Reigning Wimbledon champion and World No 1 Novak Djokovic doesn't see anything wrong in communicating with coach Boris Becker on court
London: Novak Djokovic has admitted he can "tolerate" tennis' top stars breaking the rules and communicating with their coaches on court. The reigning Wimbledon champion accepted "we can't pretend it's not happening in tennis" in claiming every top star breaches governing body rules forbidding coaches instructing players in the middle of matches.
Serbia's Novak Djokovic at a press conference prior to the Wimbledon Championships in London yesterday. Pic/Getty Images
Coach Boris Becker has revealed Djokovic's back-room staff "have our ways" of signalling to the Serbian on court "to tell him it's good or it's bad". The 28-year-old himself rejected suggestions his on-court communication with his coaching team represents significant rule breaches.
"We can't pretend like that's not happening in tennis," said Djokovic of mid-match communication between players and coaches. "Of course there are situations when it happens, and not just with the top players, with everybody. This is a very competitive sport. You're alone on the court. Of course there are certain rules but also there are times when the team of the player communicates with the player when he gets to go and take the towel in the corner, which is closer to the box, or in different ways.
"I think it's all fine as long as it's not regular, I think it just depends. Also that's up to the chair umpire or supervisor to decide if somebody's breaking the rules or not. I think as long as it's something that you can tolerate, let's say, within the ways of communication, I think it's fine.
'Don't call it cheating'
"I don't think that we're cheating, I don't think that's how you can call it," said Djokovic. "I think with all the cameras pointed out to him and to the box, I think you would already notice if he would just kind of go kick serve, slice, to do the backhand or forehand."

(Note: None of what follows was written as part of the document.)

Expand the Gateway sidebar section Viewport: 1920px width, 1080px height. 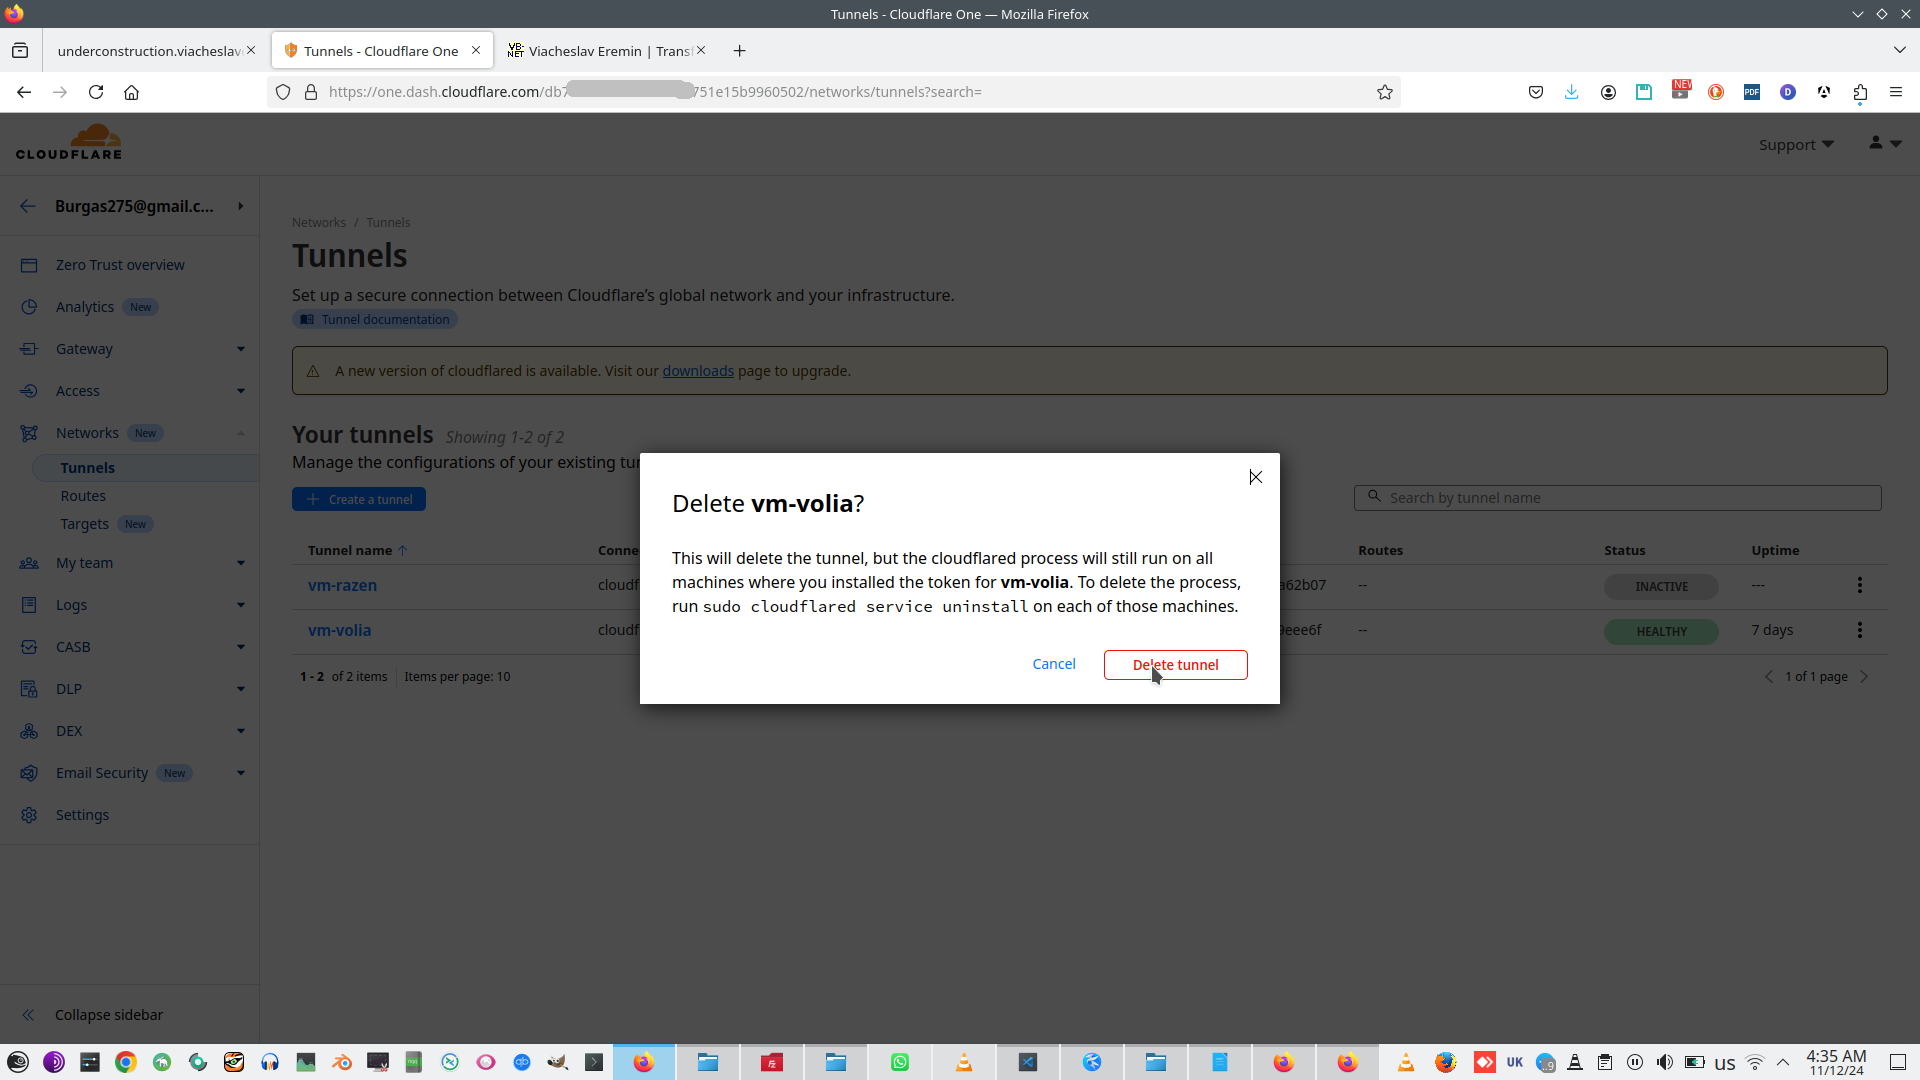(x=240, y=349)
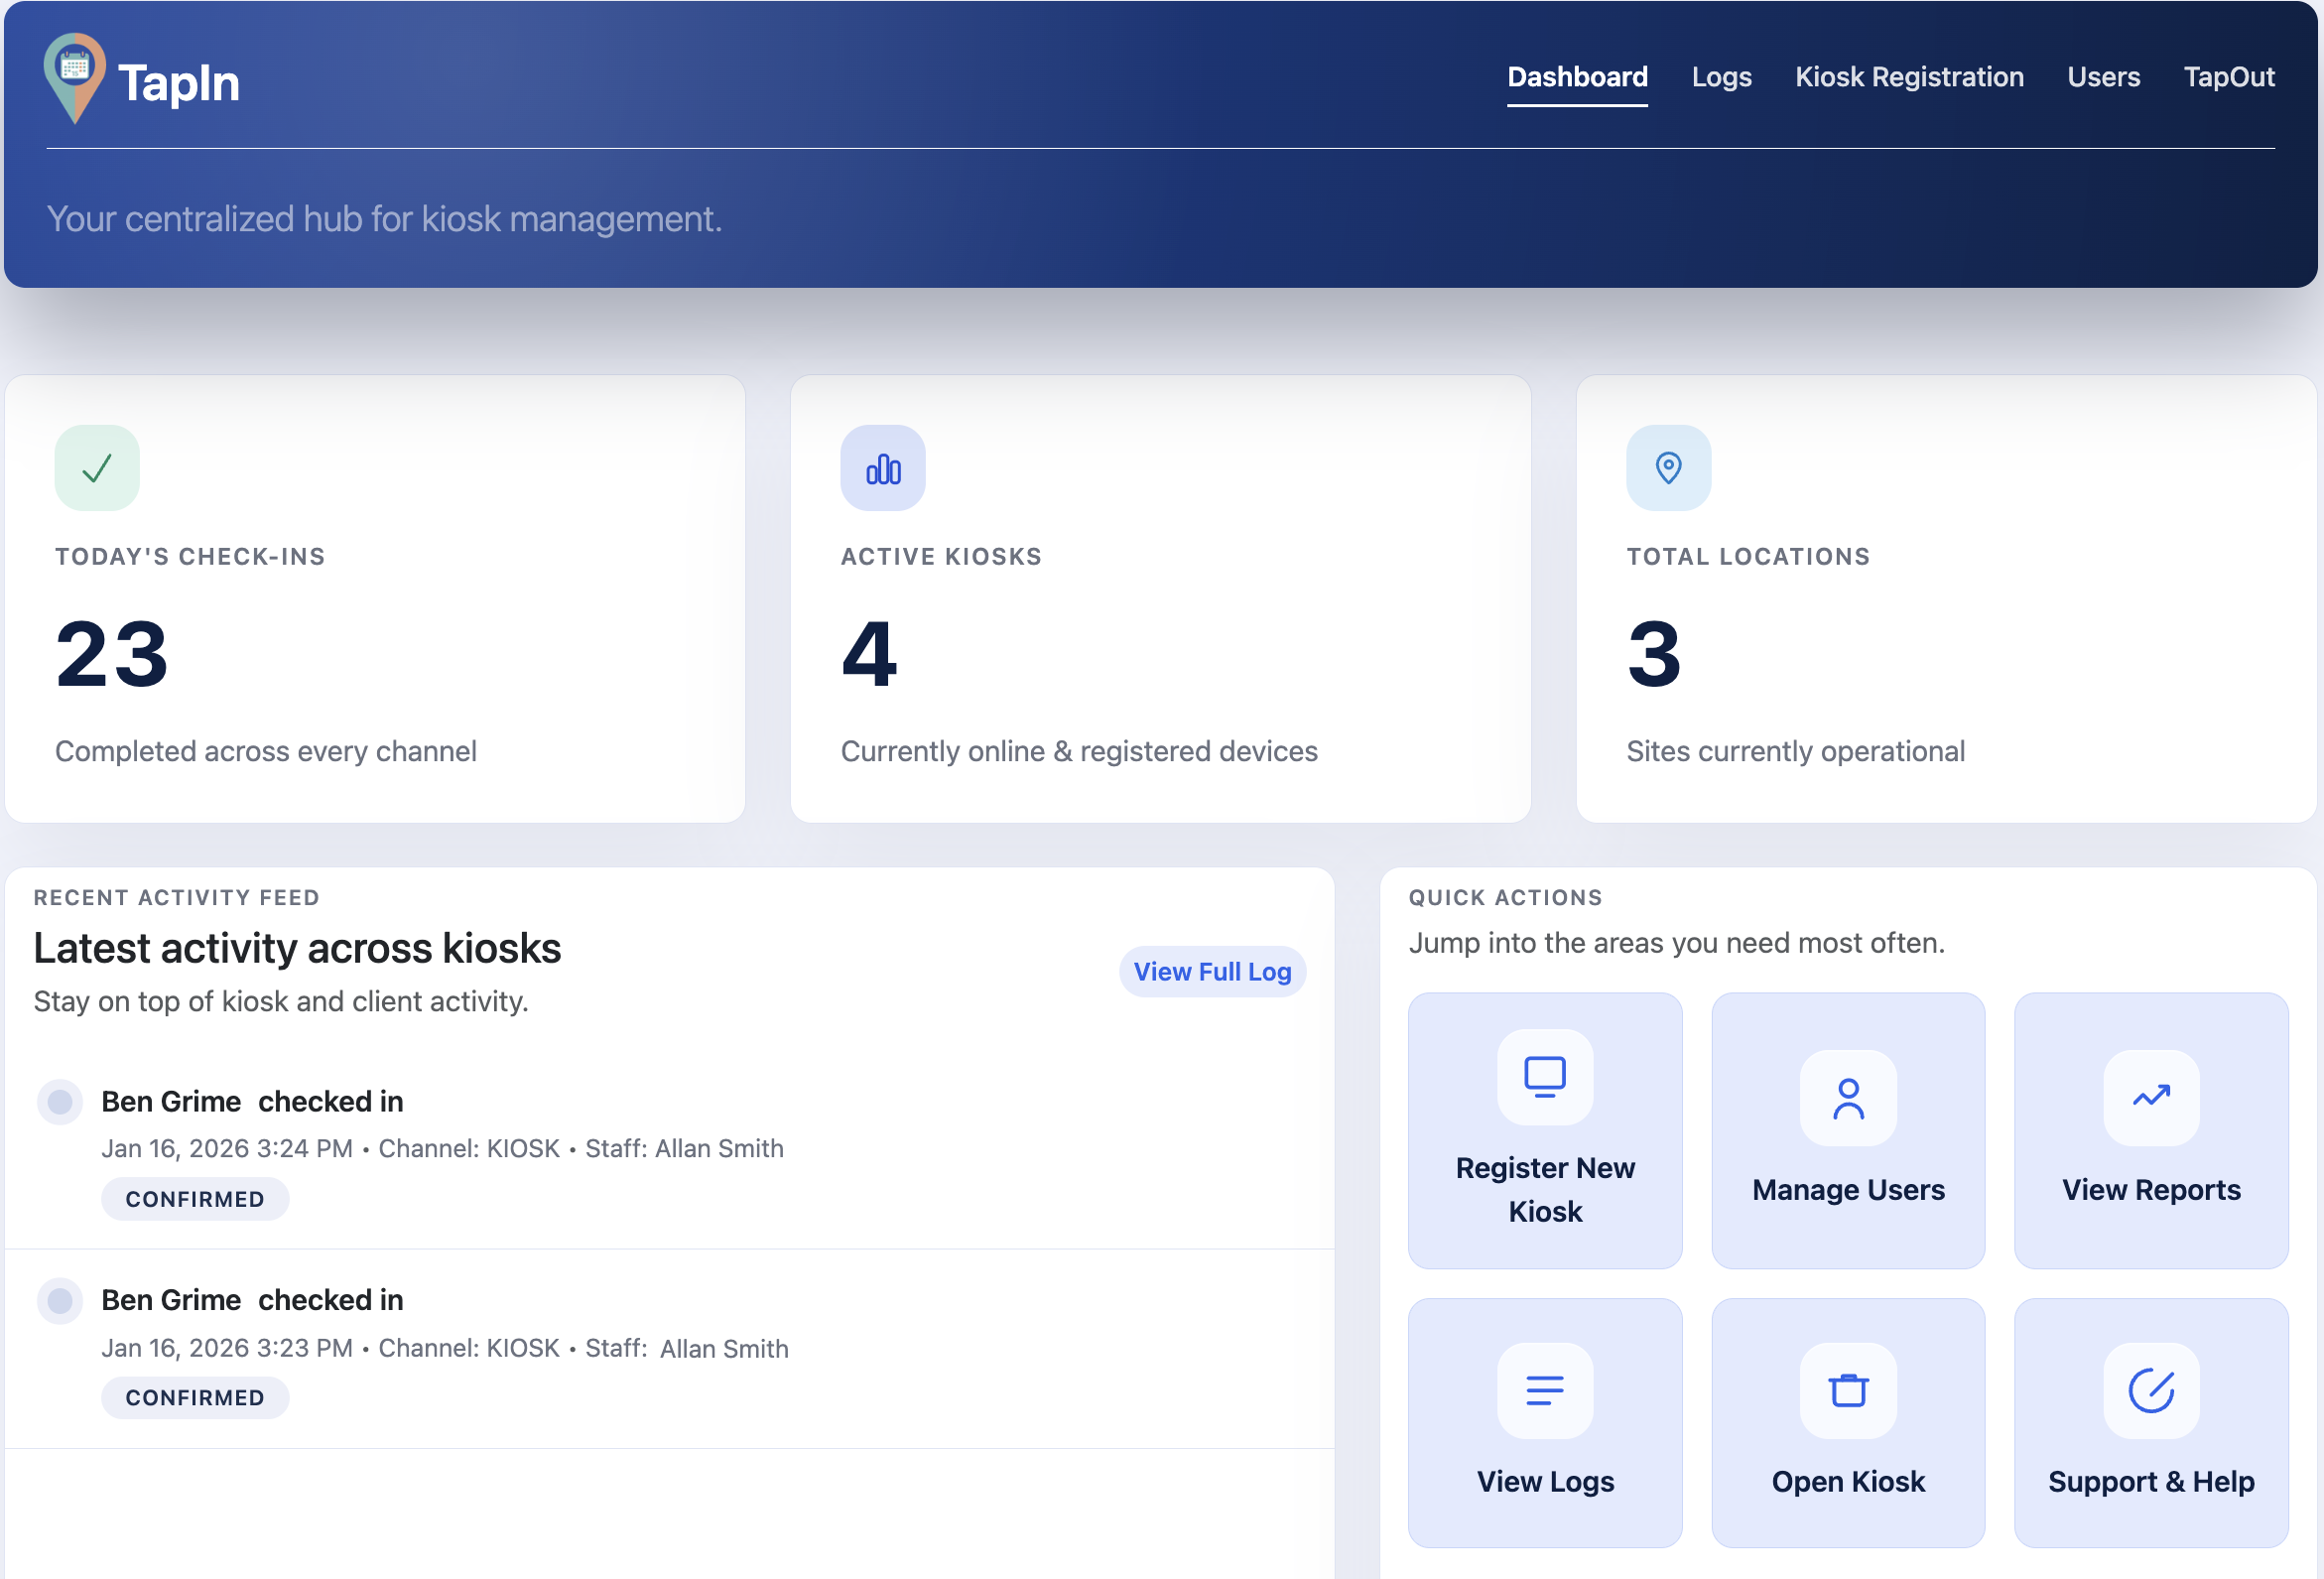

Djokovic will start the chase for his third Wimbledon crown by taking on Germany's Philipp Kohlschreiber on Centre Court today. French Open king Stan Wawrinka will take on Portugal's Joao Sousa in Centre Court's final match today.
'Not my concern'
Djokovic insisted "it's not of my concern" that Wimbledon rivals Andy Murray won a fourth title at Queen's and Roger Federer claimed an eighth Halle crown. The 11-time major champion claimed he needed "emotional, mental rest to recharge my batteries" after his shock French Open final defeat to Wawrinka, to justify his absence from the major Wimbledon warm-up tournaments.